Day 18 ~ Distance: 30km, Climb: 70m, Cumulative: 486km I didn’t sleep so well, we had a few Keas (Mountain Parrot) making their loud call all night long, and they were only a few metres from the tent. We finished our descent into the valley and followed the river for about 10km. The rest of the day was on a gravel road on the way to Wanaka. It was hot today, felt above 30. We cooled off in the river a few times. We got really lucky when beside a gravel road, still over 40km away from the nearest city we ran into a small food truck selling real fruit ice cream! At first, it felt like a mirage... But that too good to be true ended up being real! That treat made our day twice! (Because we ate two each!)
Day 19 ~ Distance: 34km, Climb: 120m, Cumulative: 520km My hiking partner decided to hitchhike into town (Wanaka) since it wasn’t part of the official trail (but of my detour). Ironically the car that stopped was the same family that served us the ice cream the day before. I decided to walk the 34km into town. I arrived in the early afternoon. The rest of the day was a classic town day; a well-deserved shower, a more than due laundry load, a bit of wifi (mostly spent on this blog post, hope you will enjoy), buying food in the groceries as if I had a family of twelve to feed for a week, and eating fresh food like starving beasts. You know the classics...
Day 20 ~ Distance: 0km, Climb: 0m, Cumulative: 520km We decided to take a full rest day. The last one we had was about 2 weeks ago in Otautau. So theoretically rest days are meant for rest, but my love for the mountains pushed me to do a 26km day hike*. I went alone climbing Roy’s Peak, the view was fabulous! I came back around midday, the rest of the day was spent doing you know... the classics stated above.
*Thx to the lovely couple from the USA that gave me a ride to the trailhead.
Day 21 ~ Distance: 35km, Climb: 550m, Cumulative: 555km We left Wanaka and followed the trail along Wanaka Lake, the lake drains by Clutha River, which we followed for a while. We left Clutha River for Hawea River which we walked upstream to Hawea Lake. We reached a town there and it was boiling hot. So we treated ourselves with cold drinks and frozen fruits. Then pushed on to a mountain range which we climbed halfway before setting camp.
Day 22 ~ Distance: 20km, Climb: 1250m, Cumulative: 575km We managed to do most of the climb before it got too hot and trust me it got hot! The ridge was very nice with the flowers and, of course, the views. We descended into a valley and followed the Timaru River for the rest of the day. Our camp was the most buggy we had so far... blackflies... lots of them!
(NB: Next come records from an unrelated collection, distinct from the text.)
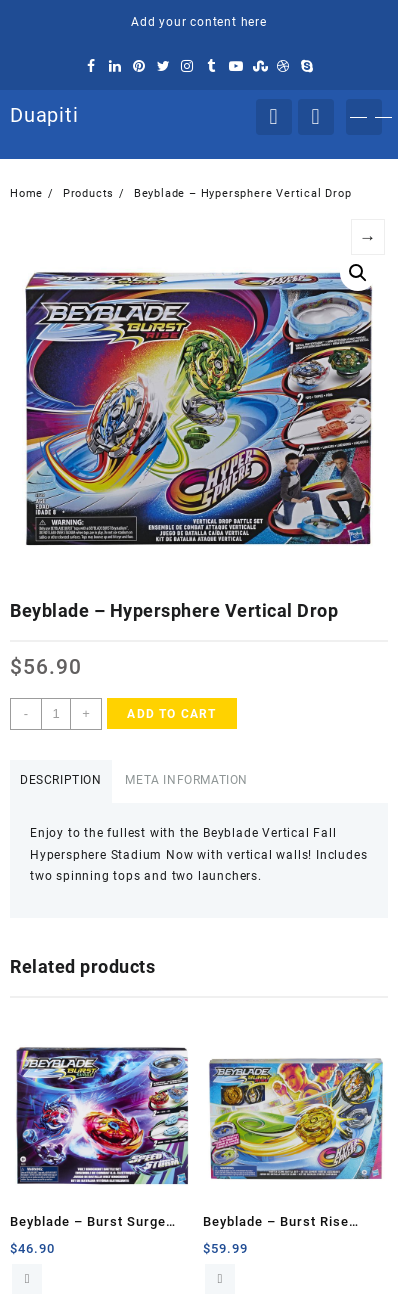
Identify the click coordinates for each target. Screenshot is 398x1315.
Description (61, 780)
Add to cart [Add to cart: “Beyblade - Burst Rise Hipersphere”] (220, 1279)
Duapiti (44, 115)
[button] (358, 273)
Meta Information (186, 780)
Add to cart (171, 714)
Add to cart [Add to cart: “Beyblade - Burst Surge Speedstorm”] (27, 1279)
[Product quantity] (56, 714)
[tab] (61, 781)
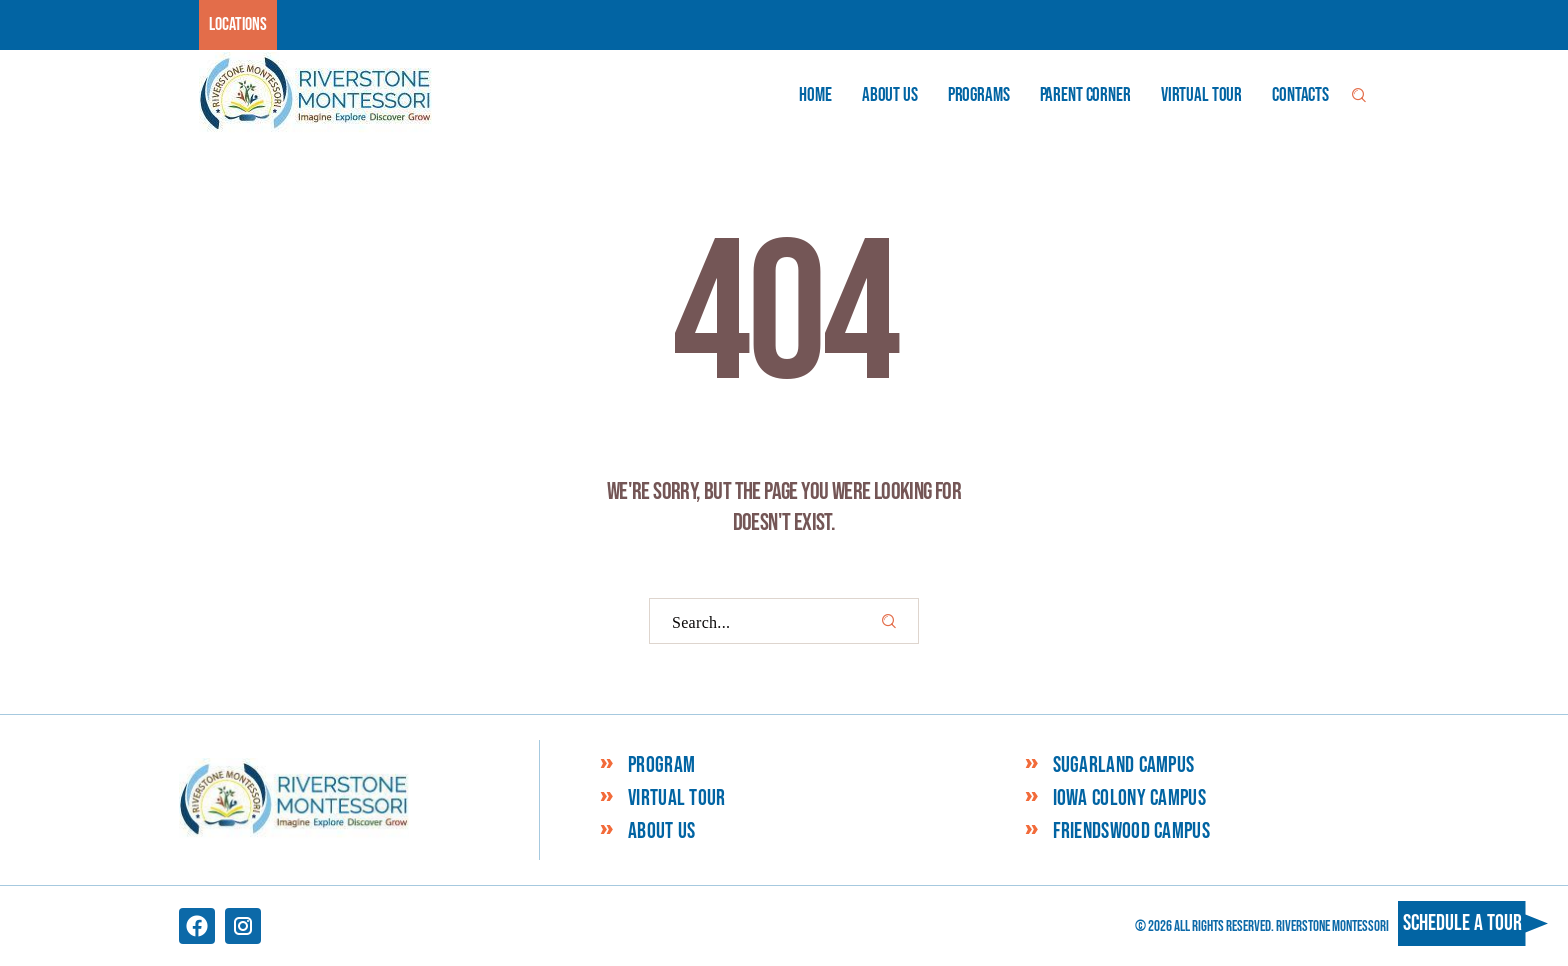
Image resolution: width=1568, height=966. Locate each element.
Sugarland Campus (1124, 766)
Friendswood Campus (1131, 832)
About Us (661, 832)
Day 23 ~ Distance: 36km, Climb: 1200m, Cumulative: 611km We made it out of that buggy valley and arrived at Top Timaru Hut where we took a break and enjoyed some food while it was raining. We then kept climbing all the way to Martha Saddle (~1800m), the next valley was just as beautiful. By then, the rain subsided and gave place to the sun. We had to cross our biggest river so far (Ahuriri River), it was slightly above the waist, but the current wasn’t too strong so it went well. In this valley the trees are scarce, but we managed to find a pretty cozy and sheltered spot.
Day 24 ~ Distance: 32km, Climb: 660m, Cumulative: 643km We went over another saddle (I know so many saddles already) and descended towards Lake Ohau. The views were fantastic and we were quite happy to get some trees again since the sun was once more pretty hot. We made it to the lake, the rest of the afternoon was spent walking along its shores. The wind picked up but we managed to find a nice sheltered spot. We will fall asleep hearing the wave of the lake against its shores. (The wind is strong enough that it sounds like the sea.)
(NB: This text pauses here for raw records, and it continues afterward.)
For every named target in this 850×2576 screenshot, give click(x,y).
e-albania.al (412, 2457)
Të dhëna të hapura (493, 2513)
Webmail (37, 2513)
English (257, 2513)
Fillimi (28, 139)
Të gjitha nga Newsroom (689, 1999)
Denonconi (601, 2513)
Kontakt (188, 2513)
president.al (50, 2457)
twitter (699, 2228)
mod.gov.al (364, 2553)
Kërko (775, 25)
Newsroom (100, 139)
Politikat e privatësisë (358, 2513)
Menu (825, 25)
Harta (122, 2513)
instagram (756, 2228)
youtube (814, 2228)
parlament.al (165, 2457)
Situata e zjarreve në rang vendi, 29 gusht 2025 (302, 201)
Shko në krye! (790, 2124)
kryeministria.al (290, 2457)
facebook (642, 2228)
Day 25 ~ Distance: 22km, Climb: 20m, Cumulative: 665km We had a good night of sleep. We were all packed ready to move by 7am. We walked along the lake a little more and then along Ohau River. We made it into Twizel by midday, stopped at a grocery store for a cold juice and a quick bite. We then proceeded to the campground where we did all our town chores. Spent the rest of the day chilling and eating.
Day 26 ~ Distance: 35km, Climb: 230m, Cumulative: 700km We left Twizel hiked on a bicycle trail most of the day. Before we reached Lake Pukaki we could see in the far back Mount Cook (New Zealand highest peak, 3724m). It was impressive even 60+ km away. We walked on the edge of the lake and left it for Tekapo Canal which we followed for the rest of the day. It was once more hard to find a good sheltered spot for the night, but we got lucky.
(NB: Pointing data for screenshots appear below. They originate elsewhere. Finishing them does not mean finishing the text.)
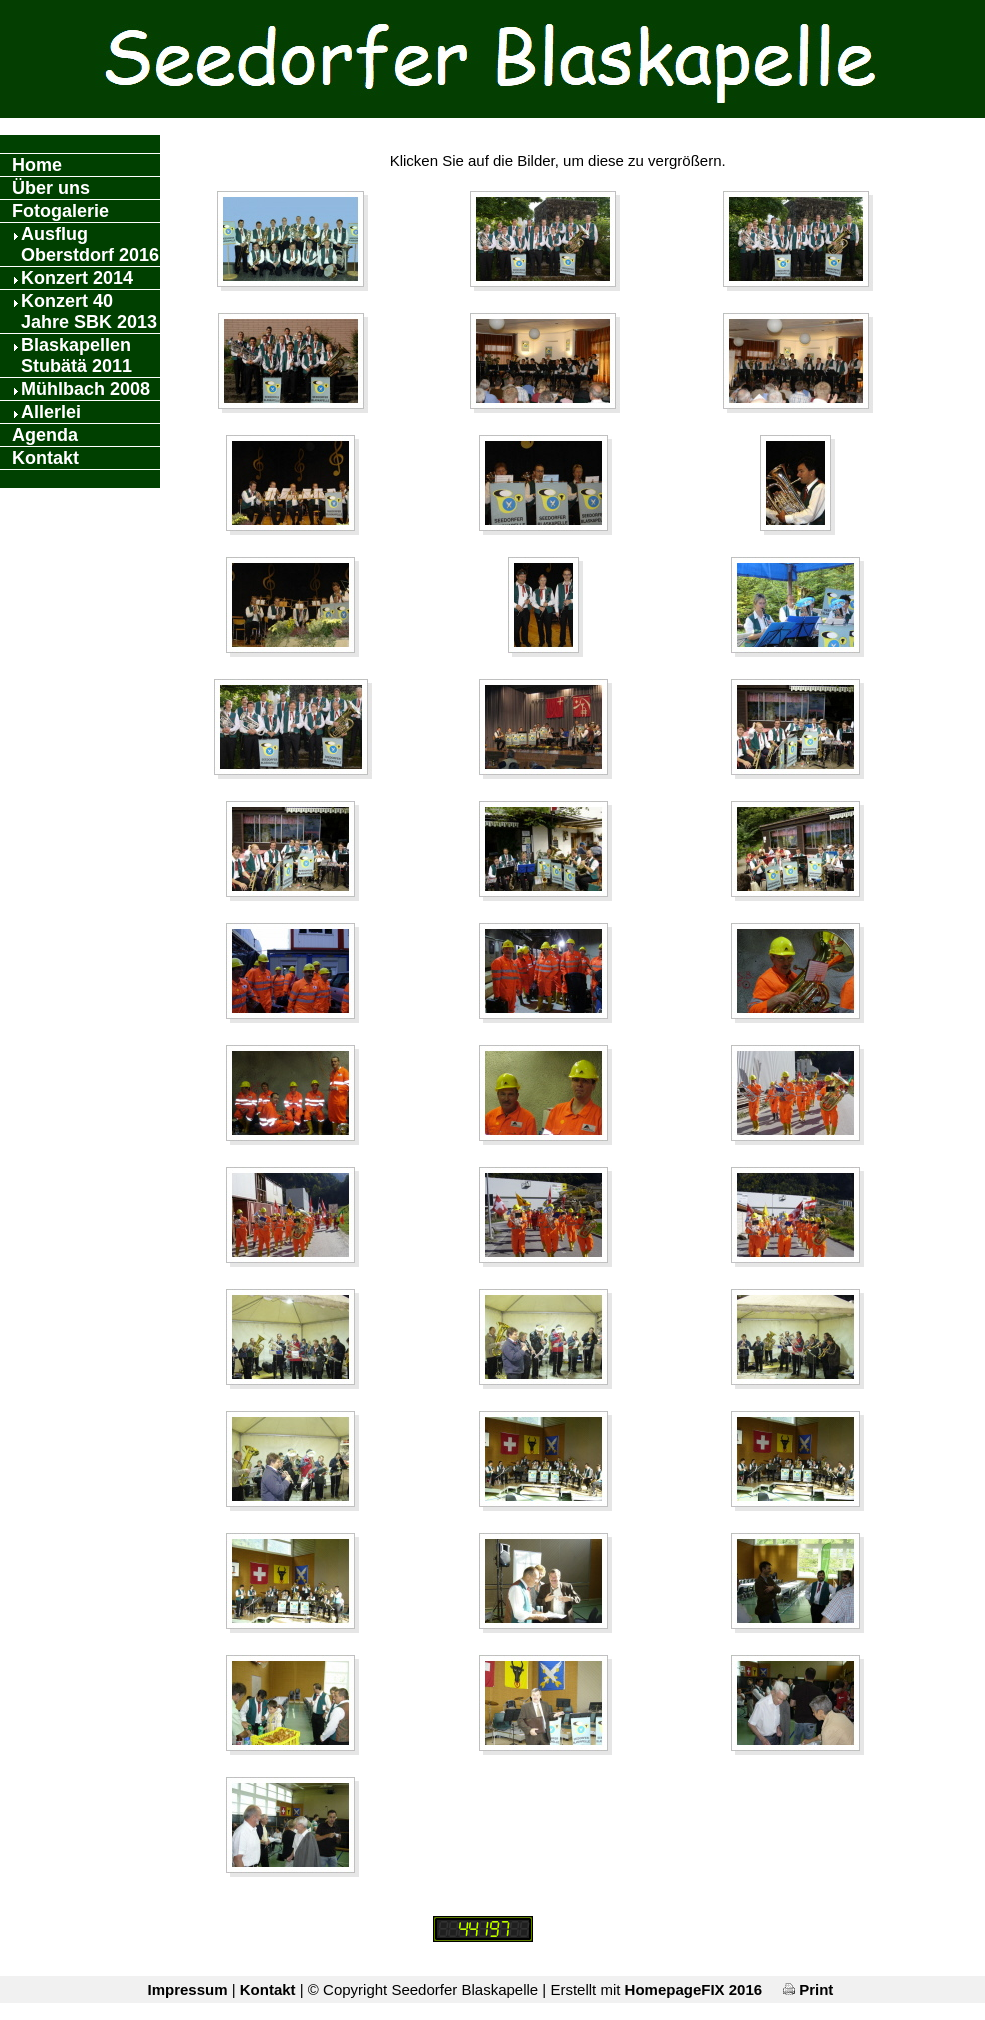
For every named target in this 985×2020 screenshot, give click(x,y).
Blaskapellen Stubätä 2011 (76, 355)
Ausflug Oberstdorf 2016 (90, 244)
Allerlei (51, 412)
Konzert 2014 (77, 278)
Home (37, 165)
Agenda (45, 435)
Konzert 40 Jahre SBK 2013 (89, 311)
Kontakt (45, 458)
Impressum (187, 1989)
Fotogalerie (60, 211)
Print (808, 1989)
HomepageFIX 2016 (694, 1989)
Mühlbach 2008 (85, 389)
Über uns (51, 188)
Day 27 ~ Distance: 31km, Climb: 120m, Cumulative: 731km We followed the rest of the Tekapo Canal to the lake and village (of the same name). We stopped in the town to resupply for 6 days of food. We had lunch with some newly bought fresh food. We then walked along the shore of the lake until we found two huge trees surrounded by bushes that made a perfect campsite in this windy section.
Day 28 ~ Distance: 39km, Climb: 1400m, Cumulative: 770km We climbed very slowly over most of the day. In the late afternoon we made it to the Te Araroa highest point, Stag Saddle (1925m). We pushed into the other valley and made it to the next hut, but already 4 people were in there sleeping and we arrived quite late so we decided to make camp 100m away.
Day 29 ~ Distance: 25km, Climb: 700m, Cumulative: 795km It was a very windy night and we were pretty exposed... I woke up multiple times in the middle of the night to reinforce the tent with my hiking poles, the wind gust made the tent shake as if an earthquake was happening. It wasn’t only windy all night but all day, wind gust that once more moved us around. We were planning to cross the Rangitata River, but the last update I was able to get from cellphone reception about the river flow was a lot higher than the safe crossing flow rate. It was now a day later so things could be better or worst. We decided to do what almost all hikers do; which is to take a shuttle around*. Since the road you meet there is way too quiet for hitchhiking.
*Thx to the 2 hikers that told us what time they were getting picked up.
Day 30 ~ Distance: 11km, Climb: 350m, Cumulative: 806km Already a month on the trail, time flies! We waited until 10am for the shuttle to come to pick up some hikers that had already made some reservation to see if they still had some space, luckily yes! When we got into cellphone reception I looked at the flow of the river to see how it would have been if we would have crossed, and it was the right decision since it was even stronger. The shuttle brought us to the town of Methven, where he dropped us off for about 4h and picked us up later to drive to the trailhead on the other side of the river. While being in town, we bought fresh food and a bit more food for the upcoming section. By 5 pm we were at the trailhead and it was quite windy again. Luckily the wind was mostly in our back. We climbed over a small pass to camp on the other side for wind protection.